* [Exercise]: Please transcribe the records precisely; pictures stay out of your copy.

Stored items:
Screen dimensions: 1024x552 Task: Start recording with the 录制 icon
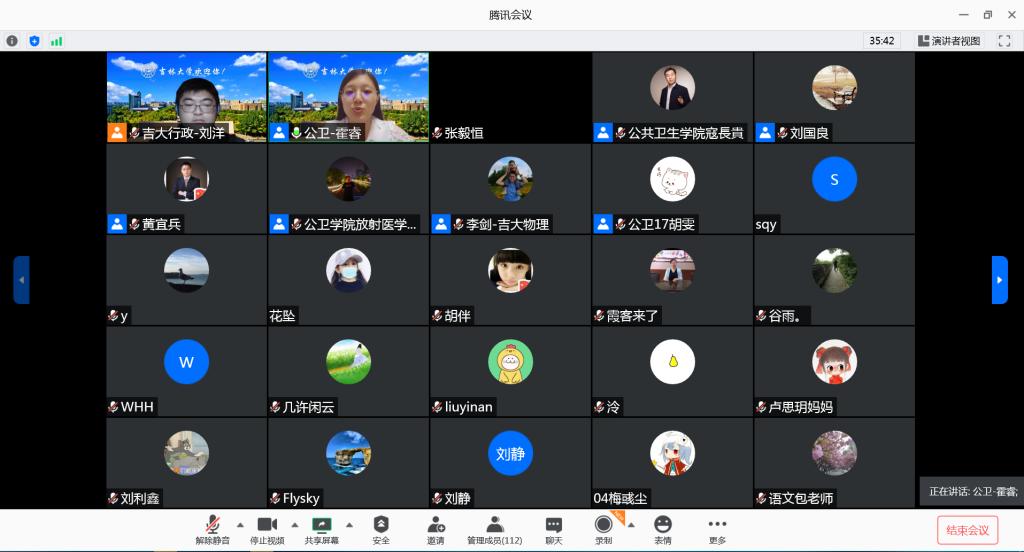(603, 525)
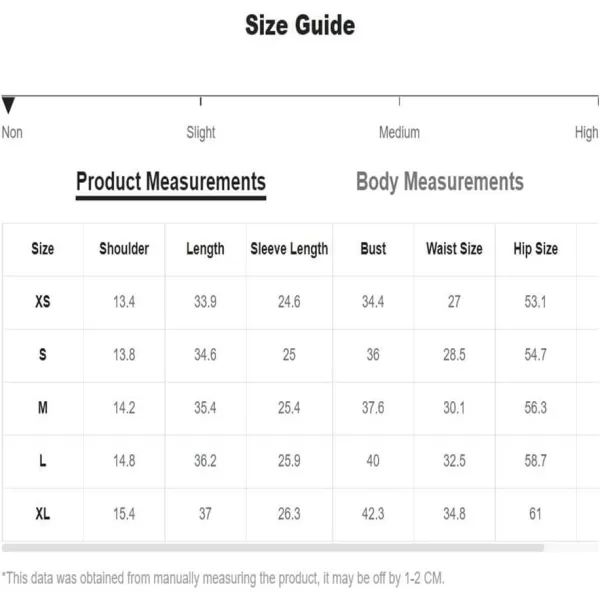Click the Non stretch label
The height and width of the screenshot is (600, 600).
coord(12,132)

* [Exercise answer]:
Screen dimensions: 1024x552 Task: Start recording with the 录制 icon
(603, 525)
Click the Non stretch label
The height and width of the screenshot is (600, 600).
coord(12,132)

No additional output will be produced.